Gather all lines in the data that hold the string "Open".
-------- Record excerpts
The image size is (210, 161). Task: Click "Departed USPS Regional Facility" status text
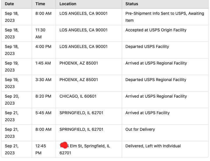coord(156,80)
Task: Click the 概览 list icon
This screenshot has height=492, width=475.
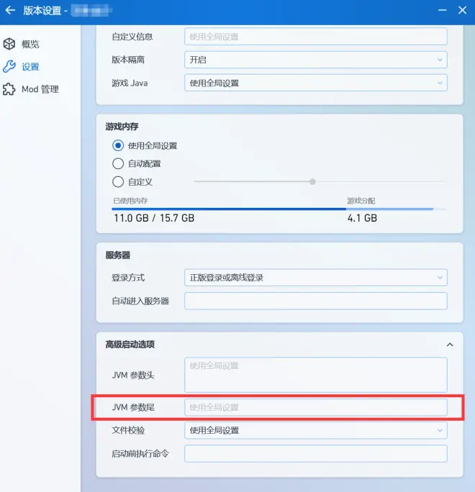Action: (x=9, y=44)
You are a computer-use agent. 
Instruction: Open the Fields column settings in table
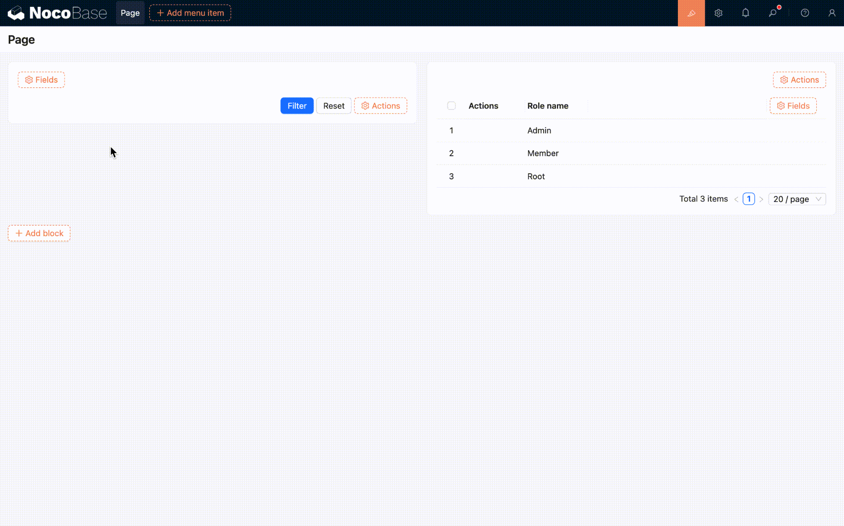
----------------
-------- Record excerpts
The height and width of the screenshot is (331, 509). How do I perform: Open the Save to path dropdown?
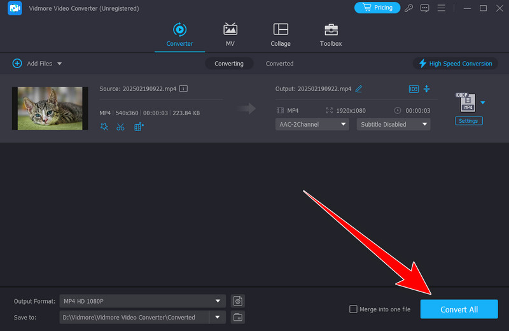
----------------
- _Answer section_
Instruction: Open the Fields column settings in table
The height and width of the screenshot is (331, 509). How do I perform: Open the Save to path dropdown?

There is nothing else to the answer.